● Brief: Copy out the ICE README below in full, word for word.

● Selection:
* * * * * * * * *

/ICE

Primary LanguagePythonMIT LicenseMIT

ICE

The source code of paper on SC2022

Introduction

ICE is an irregular collaborative serving engine that can enable efficient inference execution in cloud-edge continuum with two main modules. The model slicer adaptive slice DNN model into pieces, and the runtime serving engine enable multi-entrance multi-exit inference to support irregular serving of model slices on the datacenter side.

Hardware and Software Depedencies

  • Hardware&software requirements

    1. Hardware Requirements

      1. CPU: Intel(R) Xeon(R) Gold 5120 CPU @ 2.20GHz
      2. Memroy: 252G
      3. NVIDIA RTX 2080 Ti GPU
    2. Software Requirements

      1. Ubuntu 18.04
      2. Docker 19.03
      3. GPU Driver: 450.51
      4. CUDA 10.1
      5. CUDNN 7.6
      6. Miniconda3-py37_4.9.2
      7. Pytorch 1.3.0

Preparing environment

  1. Download and run the provided runtime backend with docker.

* * * * * * * * *

● Data lines:
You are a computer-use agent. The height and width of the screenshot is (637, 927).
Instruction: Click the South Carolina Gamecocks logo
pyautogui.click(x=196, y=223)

* * * * * * * * *

● Task solution:
/ICE

Primary LanguagePythonMIT LicenseMIT

ICE

The source code of paper on SC2022

Introduction

ICE is an irregular collaborative serving engine that can enable efficient inference execution in cloud-edge continuum with two main modules. The model slicer adaptive slice DNN model into pieces, and the runtime serving engine enable multi-entrance multi-exit inference to support irregular serving of model slices on the datacenter side.

Hardware and Software Depedencies

  • Hardware&software requirements

    1. Hardware Requirements

      1. CPU: Intel(R) Xeon(R) Gold 5120 CPU @ 2.20GHz
      2. Memroy: 252G
      3. NVIDIA RTX 2080 Ti GPU
    2. Software Requirements

      1. Ubuntu 18.04
      2. Docker 19.03
      3. GPU Driver: 450.51
      4. CUDA 10.1
      5. CUDNN 7.6
      6. Miniconda3-py37_4.9.2
      7. Pytorch 1.3.0

Preparing environment

  1. Download and run the provided runtime backend with docker.